Source: The New York Times, January 27, 2005
Promising Step Toward National Health Information Technology
Eight rival technology companies have agreed to collaborate on development of open, non-proprietary standards for a national health information network. The companies, which have formed an alliance called the Interoperability Consortium, include Microsoft, IBM, Oracle, Intel, Accenture, Cisco, Hewlett Packard and Computer Sciences.
In a report to Dr. David Brailer, who is leading the national effort to establish a national health information technology infrastructure, also recommended that the government create a non-profit entity to be the arbiter of health technology standards, and provide seed money and incentives to encourage doctors and hospitals to participate in a national health network.
The report was in response to Dr. Brailer's request for recommendations on how to build a national health network, which the Bush administration has said should be a priority for the nation.
Source: The New York Times, January 26, 2005
Non-Profit Hospital Merger Activity Under Scrutiny
Non-profit hospitals, which have been under fire for purportedly neglecting their community obligations as non-profits, may soon be facing increased scrutiny of their merger activity as well. The Federal Trade Commission, concerned that mergers have caused the rapidly rising hospital costs of the past few years, are seeking to undo the January 2000 acquisition of Highland Hospital in suburban Chicago by Evanston Northwestern Healthcare Corporation.
In a trial that will be heard and ruled on by the FTC administrative law judge, the FTC will attempt to show that the substantial price increases imposed by Evanston after the acquisition were the result of market power. They must also show that undoing the merger will be worth the expense and disruption involved. The FTC and the Justice Department, which share responsibility for antitrust enforcement in health care, have lost 7 consecutive cases in which they challenged hospital mergers. If they win the Evanston case it will likely slow hospital merger activity, which in 2004 was almost three times that of the average activity of the previous 3 years.

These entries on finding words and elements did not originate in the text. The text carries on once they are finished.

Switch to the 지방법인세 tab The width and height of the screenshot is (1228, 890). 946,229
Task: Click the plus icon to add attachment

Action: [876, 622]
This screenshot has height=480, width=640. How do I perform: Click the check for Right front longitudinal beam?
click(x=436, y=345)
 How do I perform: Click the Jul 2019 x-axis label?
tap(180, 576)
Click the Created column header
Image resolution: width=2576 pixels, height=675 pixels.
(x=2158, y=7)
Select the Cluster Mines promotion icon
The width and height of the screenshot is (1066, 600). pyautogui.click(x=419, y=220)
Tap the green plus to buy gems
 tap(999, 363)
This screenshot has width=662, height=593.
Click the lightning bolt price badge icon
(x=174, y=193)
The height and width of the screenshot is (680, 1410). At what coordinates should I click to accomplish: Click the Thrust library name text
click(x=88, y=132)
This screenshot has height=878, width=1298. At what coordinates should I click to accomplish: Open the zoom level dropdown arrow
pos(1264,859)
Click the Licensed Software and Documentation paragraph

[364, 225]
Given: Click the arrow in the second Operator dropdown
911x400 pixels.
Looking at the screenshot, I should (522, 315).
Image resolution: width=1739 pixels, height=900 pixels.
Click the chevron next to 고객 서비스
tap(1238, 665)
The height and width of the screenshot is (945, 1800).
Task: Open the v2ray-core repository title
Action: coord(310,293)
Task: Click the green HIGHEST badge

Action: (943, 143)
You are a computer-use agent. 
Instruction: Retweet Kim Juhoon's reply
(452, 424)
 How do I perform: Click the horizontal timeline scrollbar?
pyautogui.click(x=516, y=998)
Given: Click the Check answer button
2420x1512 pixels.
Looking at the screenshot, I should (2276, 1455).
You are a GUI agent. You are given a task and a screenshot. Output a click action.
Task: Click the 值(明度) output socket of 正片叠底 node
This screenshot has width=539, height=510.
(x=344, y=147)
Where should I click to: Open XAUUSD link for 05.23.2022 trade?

Evanston's non-profit status is a factor in the case, since federal courts in previous merger trials have cited that as a reason to let mergers proceed. Non-profit hospitals make up 82% of U.S. hospitals.
Source: The Wall Street Journal, January 17, 2005
Complicated Plan Designs Increase Processing Errors
Although the industry standard for health claims paid in error is 1%, Towers Perrin reports that in 2003 the actual rate was 3.3%. Customized and increasingly complex plan designs appear to often overwhelm even the most sophisticated electronic claims processing systems, and fewer staff are available for manual processing of complicated claims.
Among the most troublesome issues are coinsurance rates that vary with the circumstances; caps on the number of visit allowed, for instance, for physical therapy; and complex hospital bills. More employers appear to be resorting to audits to find and fix errors: Towers reports that their auditing work has tripled over the past 7 years. Other employers are turning to plans and administrators who market themselves as being particularly responsive to this issue. More errors are expected as employers fine-tune their health plans in an ongoing effort to manage costs.